- [What is expected] Please print nothing but the lines from the one with "Task: Focus the" to the last line of the records below, and omit pictures.

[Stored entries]
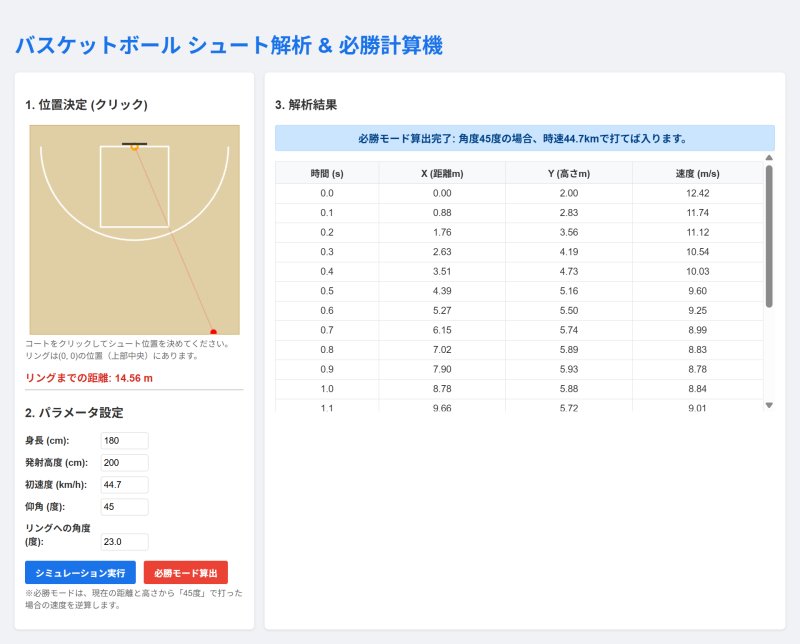
Task: Click the Y (高さm) column header
Action: point(569,174)
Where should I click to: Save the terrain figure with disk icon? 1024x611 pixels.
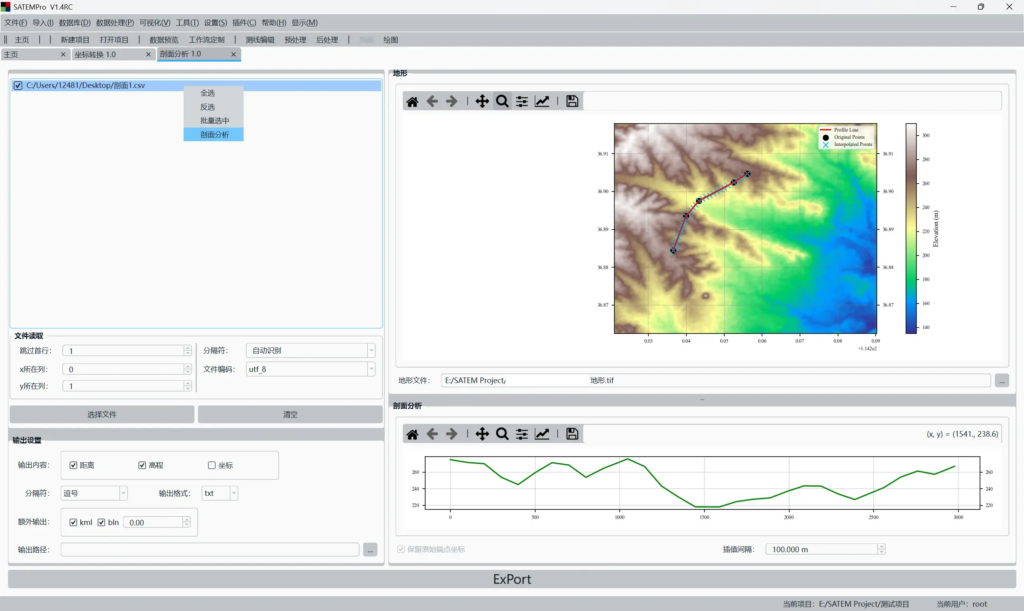(572, 101)
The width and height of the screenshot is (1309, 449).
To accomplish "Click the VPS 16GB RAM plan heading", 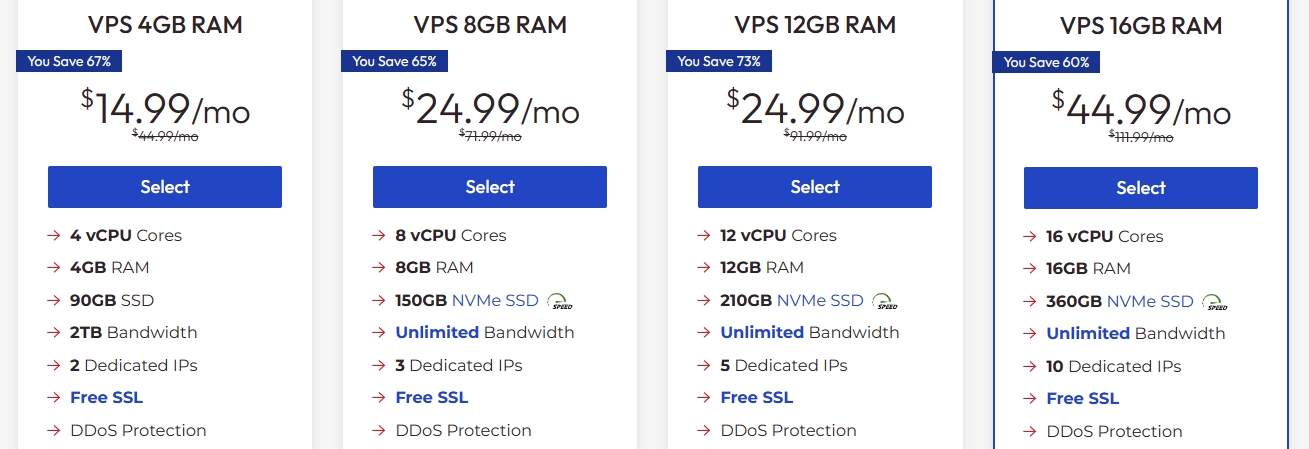I will click(1141, 25).
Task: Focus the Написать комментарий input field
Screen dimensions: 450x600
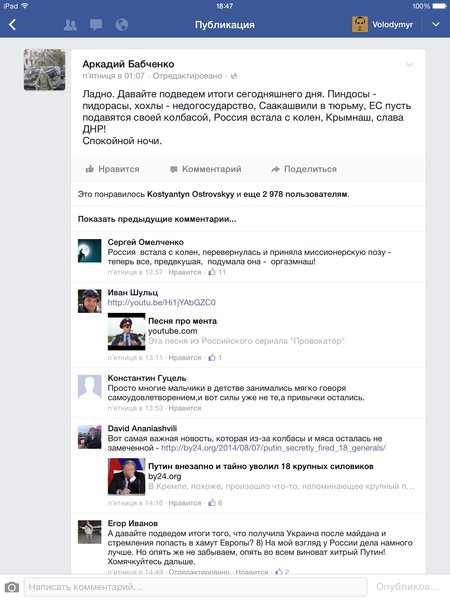Action: (196, 587)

- [Task response]
Task: Focus the Написать комментарий input field
Screen dimensions: 450x600
Action: (196, 587)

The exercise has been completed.